Простейший способ описать раннехристианский подход к таинствам — это сказать, что Церковь игнорировала различие в них «формы» и «сущности», и тем самым игнорировала вопрос, позднее ставший поистине проблемой литургического богословия. В ранней Церкви слова «подобие» и «образ», очевидно, относились к форме крещения, т. е. к погружению крещаемого в воду и его выходу из воды. Однако эта форма и есть то, что проявляет, сообщает и исполняет сущность, будучи самим явлением ее, так что слово «подобие», описывая форму, в то же время выражает сущность. Поэтому крещение, которое совершается «в подобие» и «по образу» смерти и воскресения, и есть смерть и воскресение. И ранняя Церковь, прежде чем она стала объяснять — если она вообще стала объяснять — все эти «почему», «что» и «как» относительно смерти и воскресения в крещении, знала, что для того чтобы следовать за Христом, нужно сначала умереть и воскреснуть с Ним и в Нем; что христианская жизнь поистине начинается с события, в котором, как и во всех подлинных событиях, само различение формы и сущности — всего лишь ненужная абстракция.

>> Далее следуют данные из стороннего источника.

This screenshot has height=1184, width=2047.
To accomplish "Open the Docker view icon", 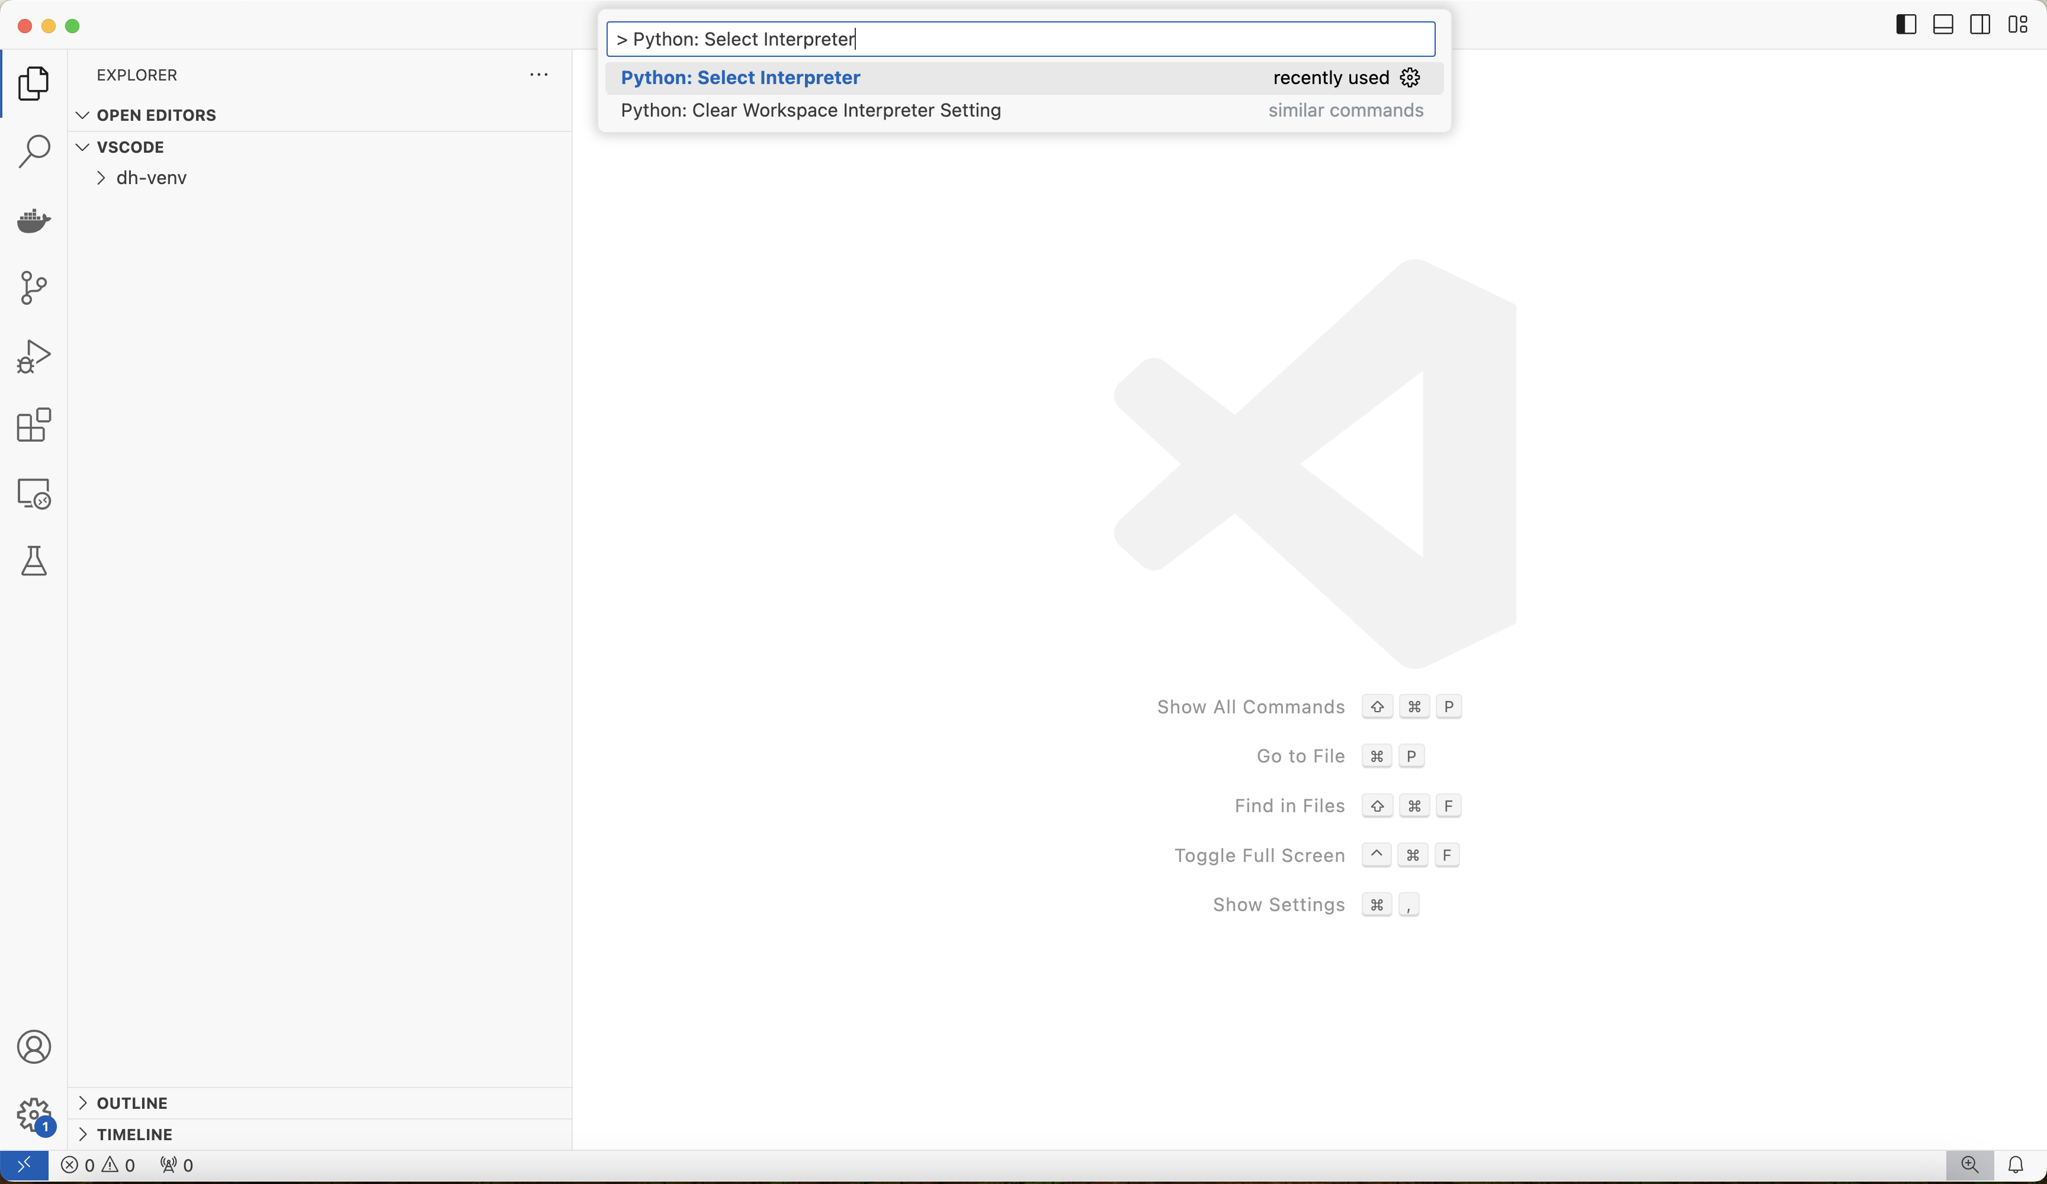I will coord(33,220).
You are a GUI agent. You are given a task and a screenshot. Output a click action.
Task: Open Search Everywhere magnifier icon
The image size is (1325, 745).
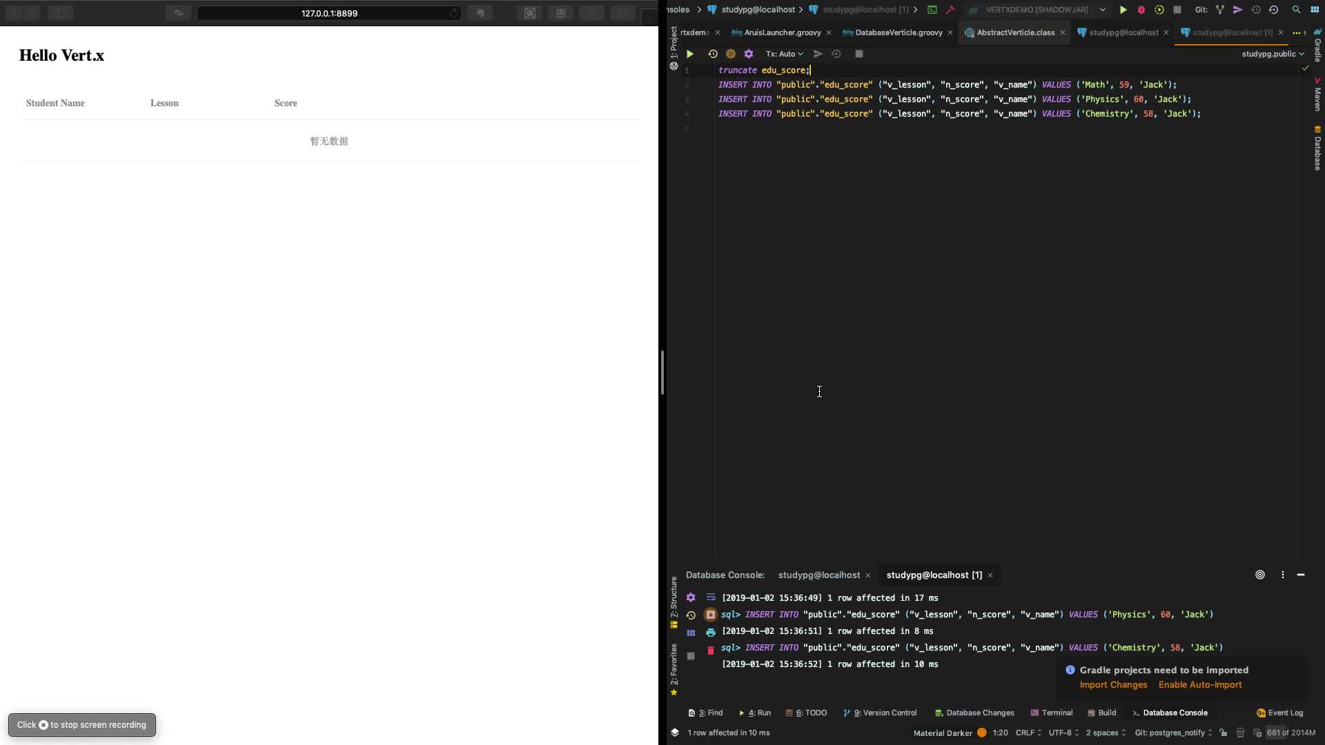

В крещении, поскольку оно есть событие, форма и сущность, действие и результат, знак и его значение совпадают, ибо цель одного — быть другим, явить и реализовать другое. Крещение есть то, что оно представляет, потому что то, что оно представляет — смерть и воскресение, — есть истина. Оно есть представление не «идеи», а содержания и реальности самой христианской веры: веровать во Христа значит умереть и иметь жизнь, «сокрытую со Христом в Боге» (Кол. 3, 3). Таков центральный, всеобъемлющий и всеохватывающий опыт ранней Церкви, опыт столь очевидный, столь непосредственный, что вначале она даже не объясняла его, но рассматривала скорее как источник и условие всех богословских объяснений.
Можно сказать без преувеличения, что в истории Церкви началась новая глава, когда богословие разрушило целостность первоначального видения и практики таинств, и разрушило тем, что положило непременным условием лучшего понимания таинств различение в них формы и сущности, другими словами — решив, что сущность таинства может и даже должна быть известна и определена отдельно от его формы. В этом кратком очерке мы не можем рассматривать исторические и духовные факторы, приведшие к такому решающему изменению, к этому — по крайней мере, по нашему мнению — «первородному греху» всего современного, послеотеческого, озападненного богословия. Для нас важен здесь тот факт, что указанное изменение постепенно привело к абсолютно другому пониманию таинств вообще и крещения в частности.
Этот новый подход, разумеется, сохранил решающее значение формы таинств, однако по причинам, весьма чуждым ранней Церкви. В ранней традиции форма важна, поскольку ее природа и функции имеют эпифанический характер, поскольку она открывает сущность, истинно является ею и исполняет ее. А, будучи явлением сущности, форма есть средство ее познания и объяснения. В новом подходе форма уже не является эпифанией, а есть только внешний знак и, таким образом, гарантия того, что определенная сущность сообщена и вложена должным образом. Что же касается этой сущности, то она может и должна познаваться и определяться в отрыве от формы и даже априорно по отношению к ней, ибо в противном случае не будет известно, что обозначается и гарантируется посредством формы. Используя один из ключевых терминов этого нового богословия таинств, можно сказать, что форма — это то, что делает таинство действенным, а не явление того, что становится действенным в данном таинстве.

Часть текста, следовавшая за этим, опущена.